Evaluating the Cranfield Paradigm for Conversational Search SystemsOpen Website

2022 (modified: 25 Apr 2023)ICTIR 2022Readers: Everyone
Abstract: Due to the sequential and interactive nature of conversations, the application of traditional Information Retrieval (IR) methods like the Cranfield paradigm require stronger assumptions. When building a test collection for Ad Hoc search, it is fair to assume that the relevance judgments provided by an annotator correlate well with the relevance judgments perceived by an actual user of the search engine. However, when building a test collection for conversational search, we do not know if it is fair to assume the same. In this paper, we perform a crowdsourcing study to evaluate the applicability of the Cranfield paradigm to conversational search systems.
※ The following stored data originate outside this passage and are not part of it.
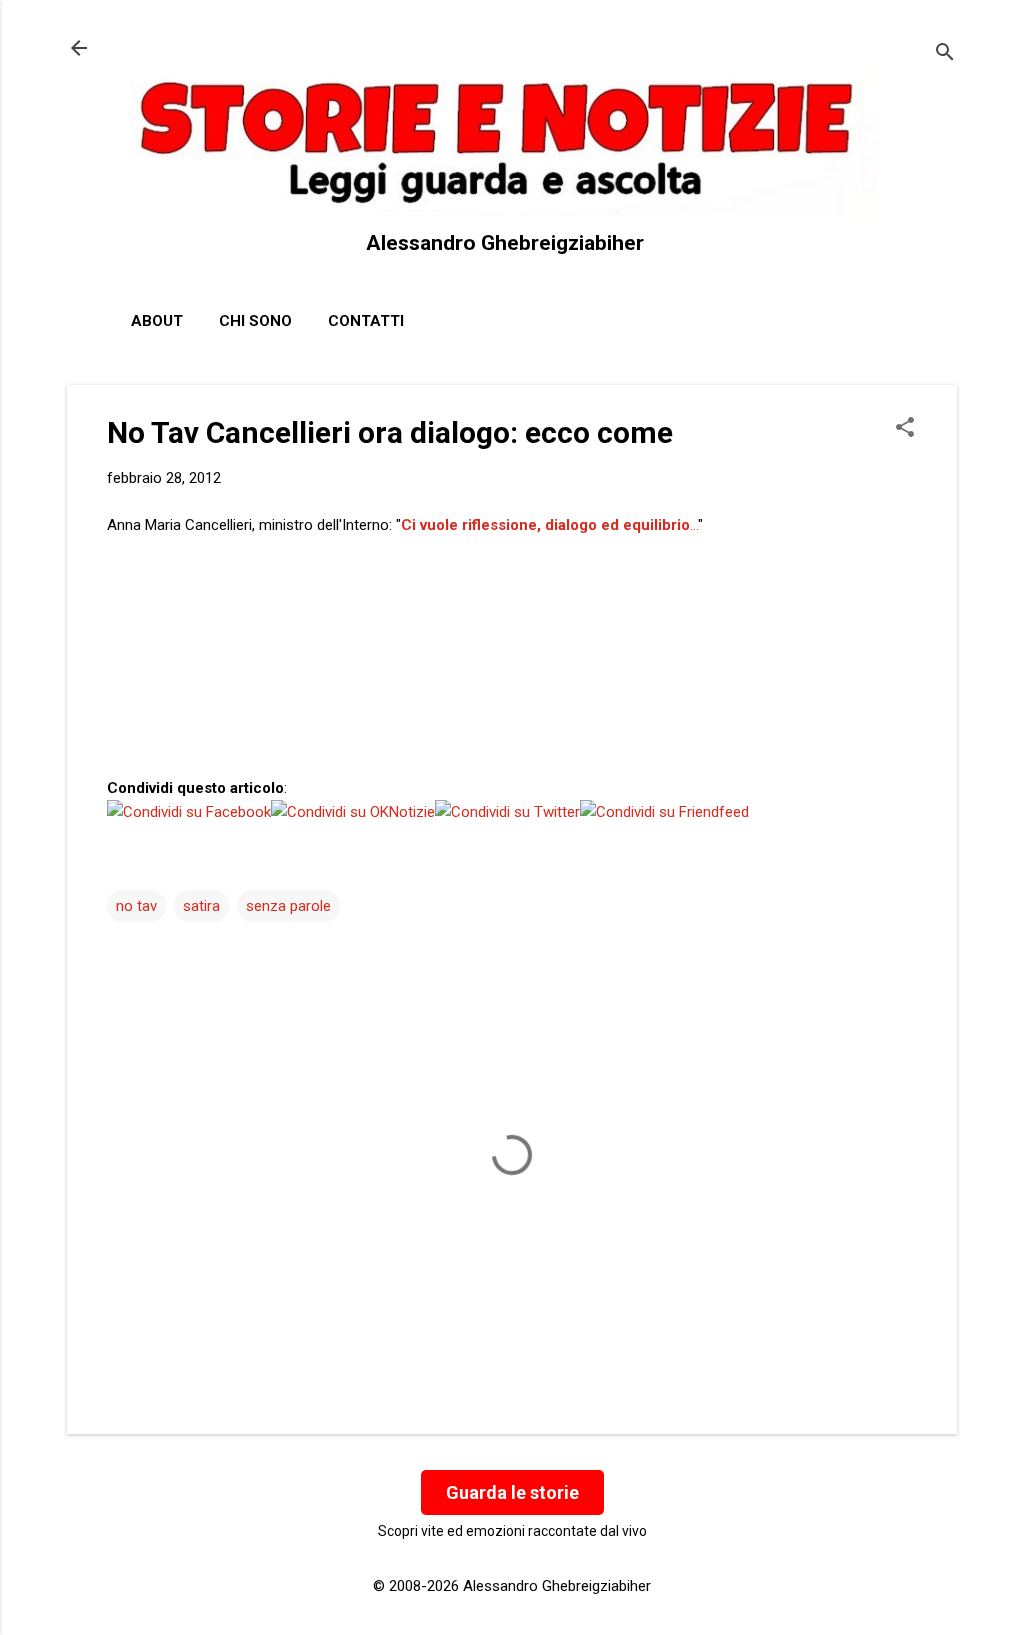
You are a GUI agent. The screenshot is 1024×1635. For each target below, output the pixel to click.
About (157, 321)
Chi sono (255, 321)
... (549, 525)
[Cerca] (945, 54)
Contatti (366, 321)
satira (201, 906)
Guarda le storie (512, 1492)
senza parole (288, 906)
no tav (136, 906)
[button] (905, 429)
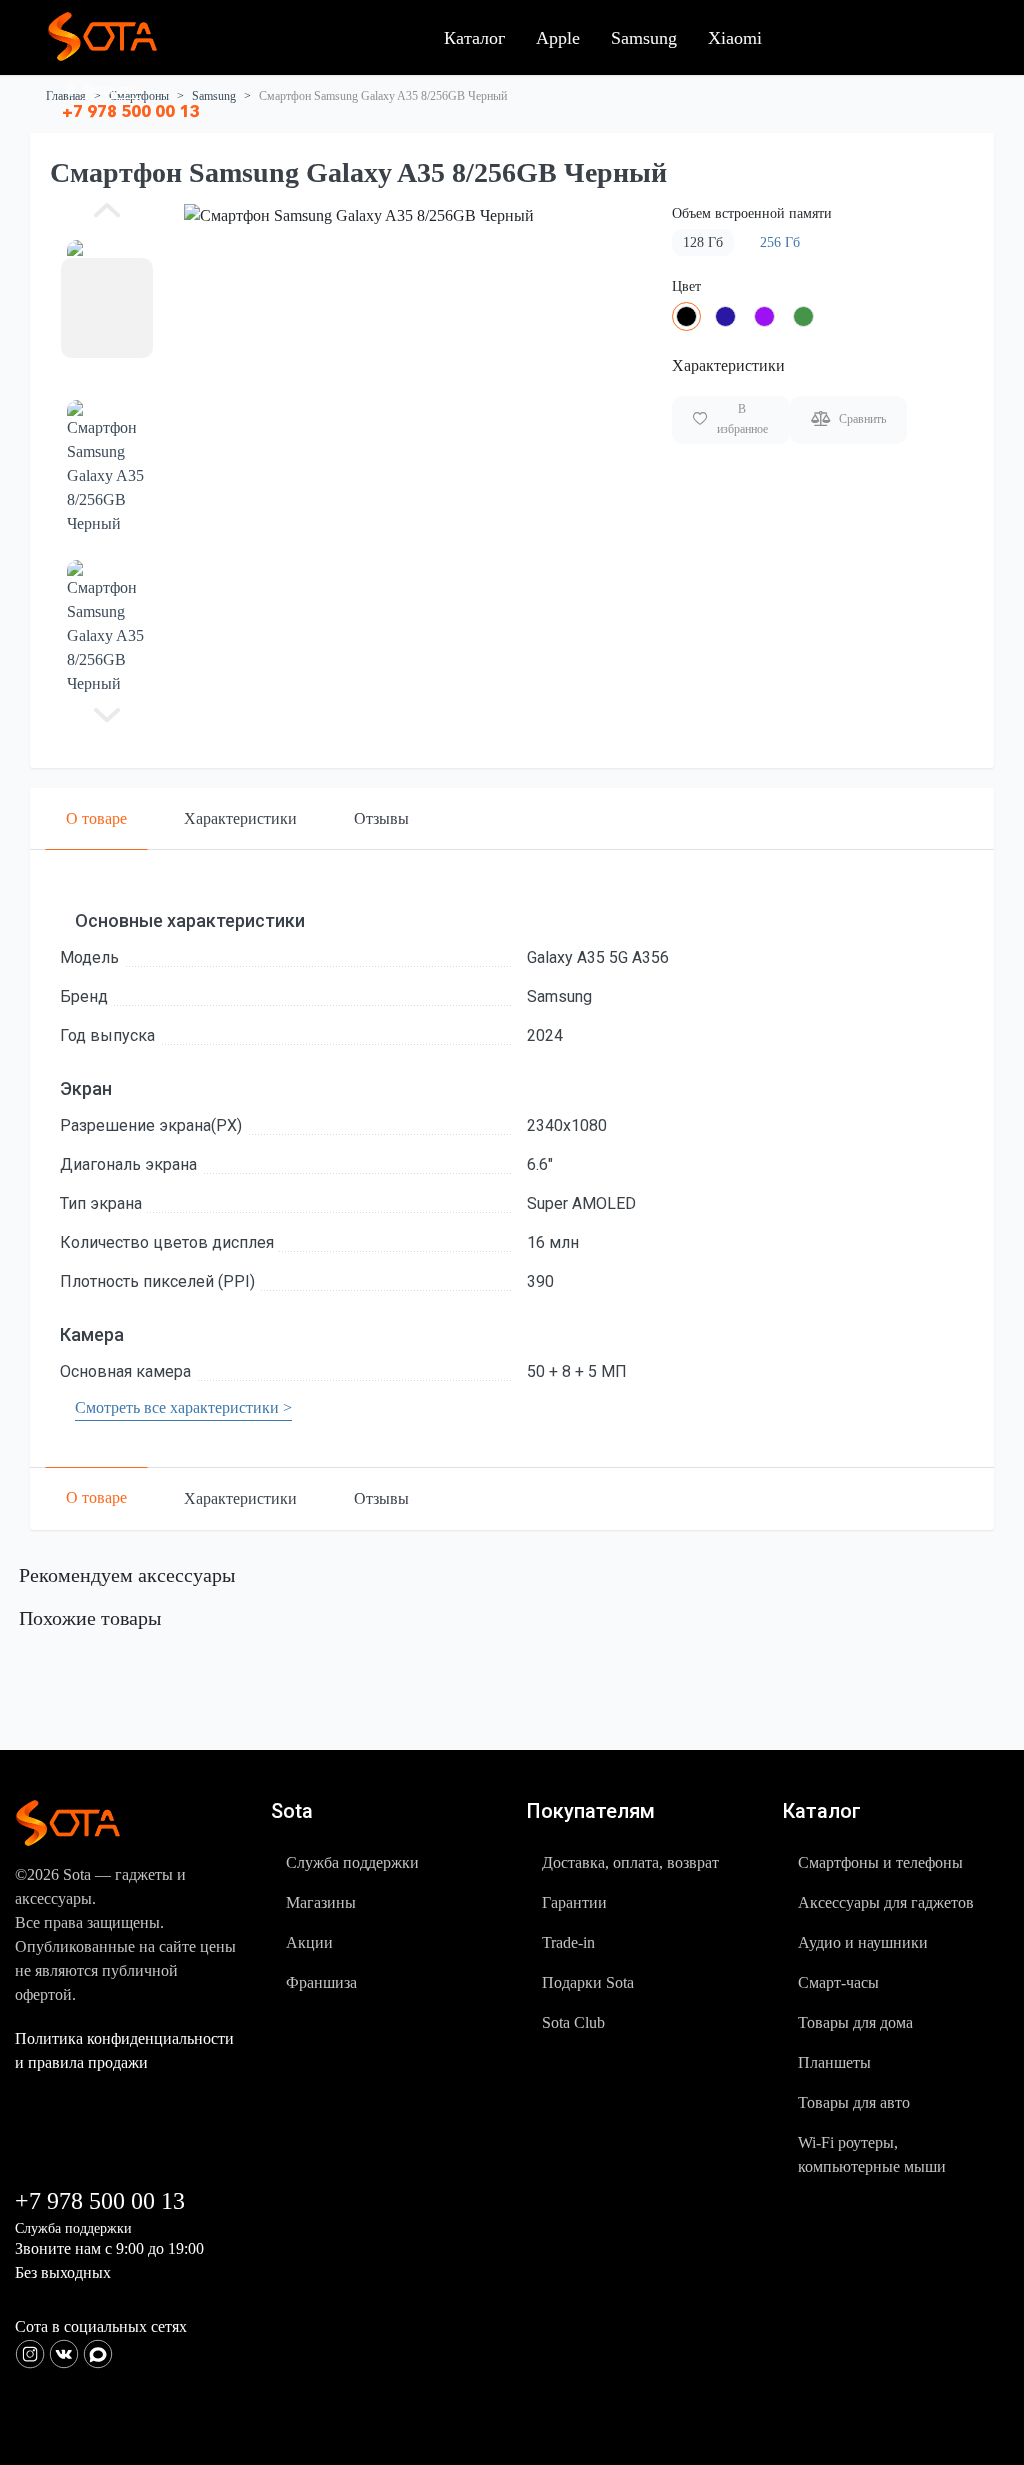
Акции (309, 1942)
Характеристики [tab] (240, 818)
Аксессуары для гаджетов (886, 1902)
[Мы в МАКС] (98, 2351)
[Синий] (725, 316)
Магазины (321, 1902)
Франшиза (321, 1982)
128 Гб (703, 242)
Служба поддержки (352, 1862)
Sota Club (573, 2022)
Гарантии (574, 1902)
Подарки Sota (588, 1982)
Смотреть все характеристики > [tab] (183, 1407)
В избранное (742, 419)
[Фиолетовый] (764, 316)
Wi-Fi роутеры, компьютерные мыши (872, 2154)
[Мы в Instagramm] (32, 2351)
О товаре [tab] (96, 818)
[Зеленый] (803, 316)
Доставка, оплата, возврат (630, 1862)
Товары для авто (854, 2102)
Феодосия (111, 89)
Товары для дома (855, 2022)
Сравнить (862, 419)
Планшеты (834, 2062)
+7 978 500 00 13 (130, 111)
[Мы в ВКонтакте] (66, 2351)
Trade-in (568, 1942)
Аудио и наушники (863, 1942)
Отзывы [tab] (381, 818)
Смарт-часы (838, 1982)
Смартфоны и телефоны (880, 1862)
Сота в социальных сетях (101, 2326)
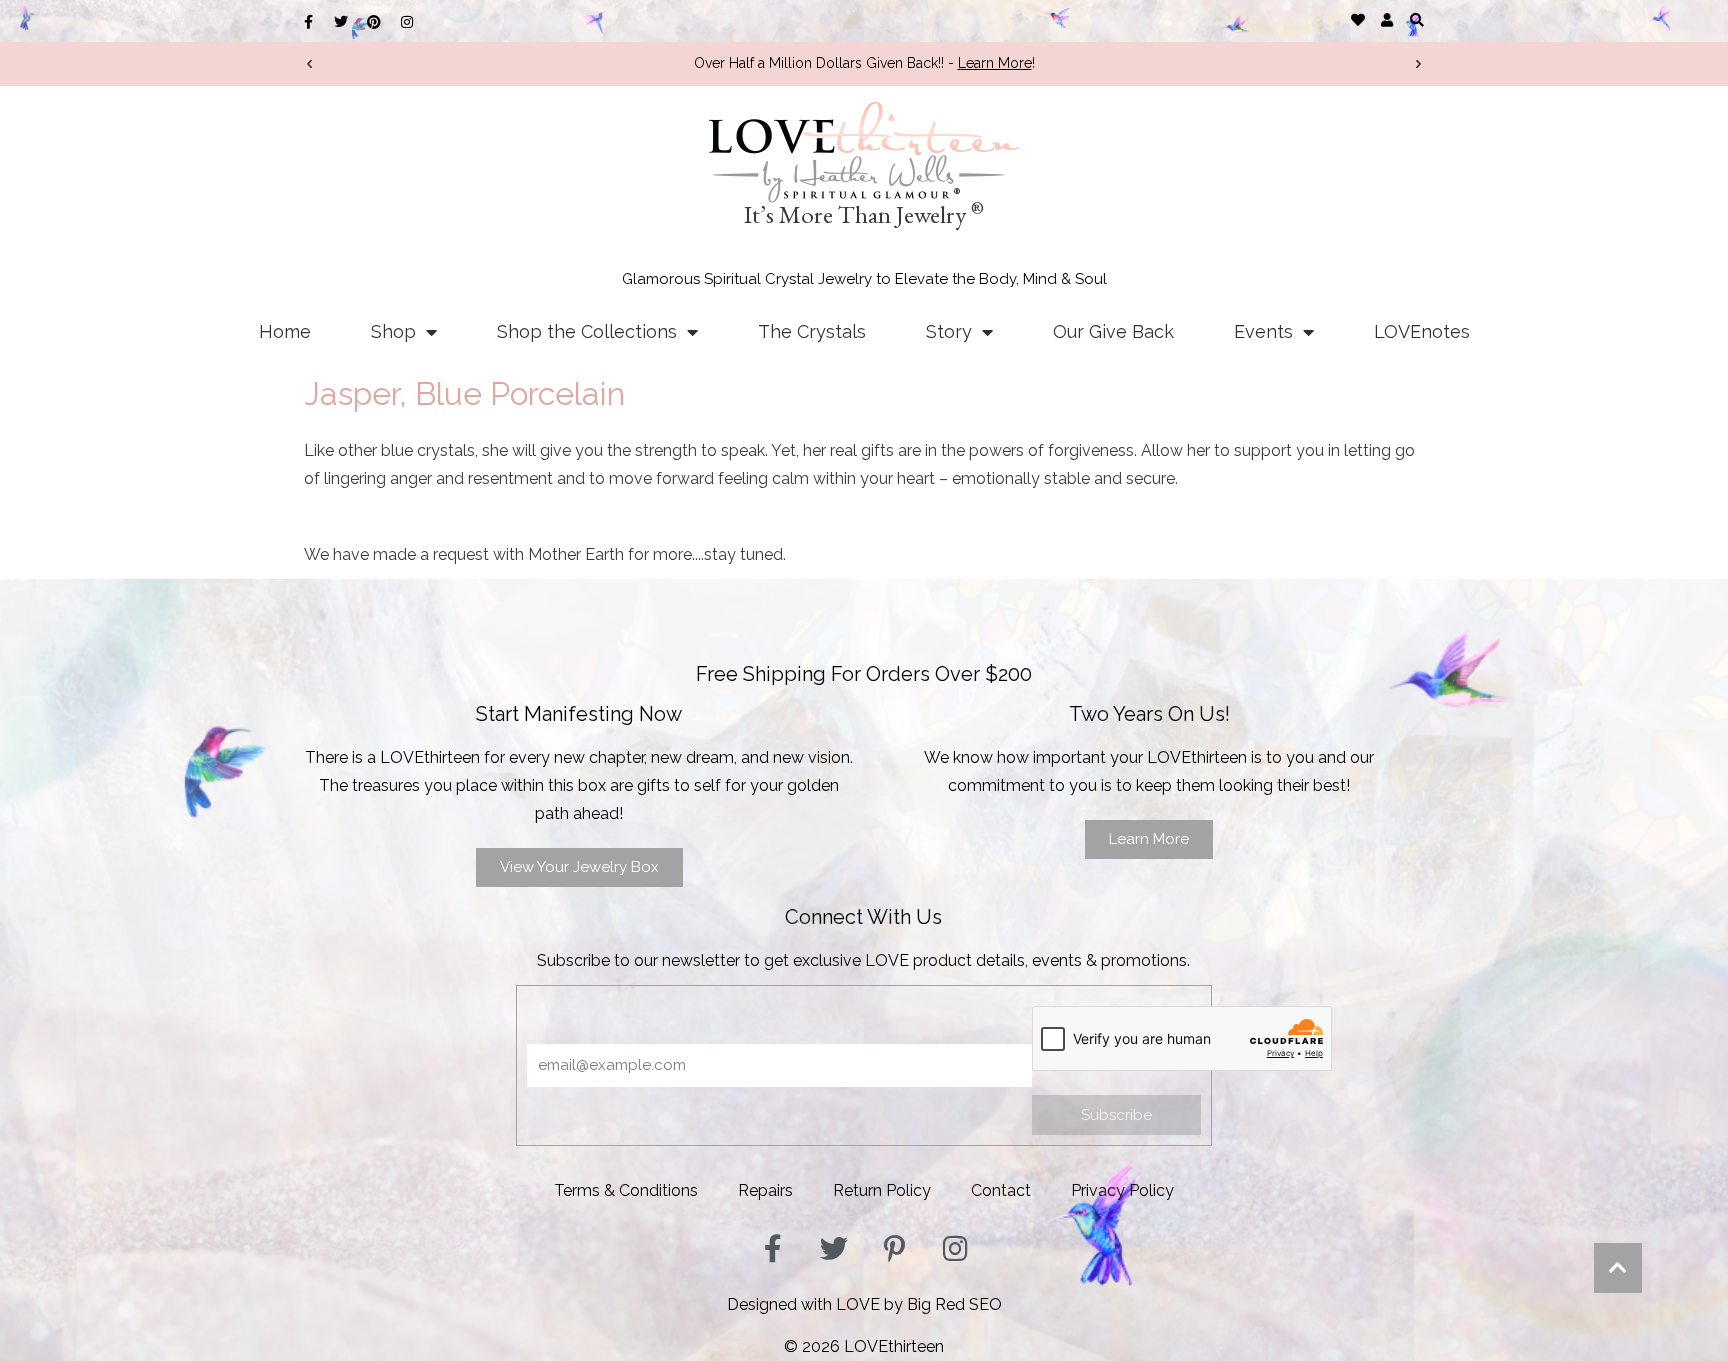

Our main aim is to understand what is the agreement in terms of user satisfaction between the users performing a search task in a conversational search system (i.e., directly assessing the system) and the users observing the search task being performed (i.e., indirectly assessing the system). The results of this study are paramount because they underpin and guide 1) the development of more realistic user models and simulators, and 2) the design of more reliable and robust evaluation measures for conversational search systems. Our results show that there is a fair agreement between direct and indirect assessments in terms of user satisfaction and that these two kinds of assessments share similar conversational patterns. Indeed, by collecting relevance assessments for each system utterance, we tested several conversational patterns that show a promising ability to predict user satisfaction.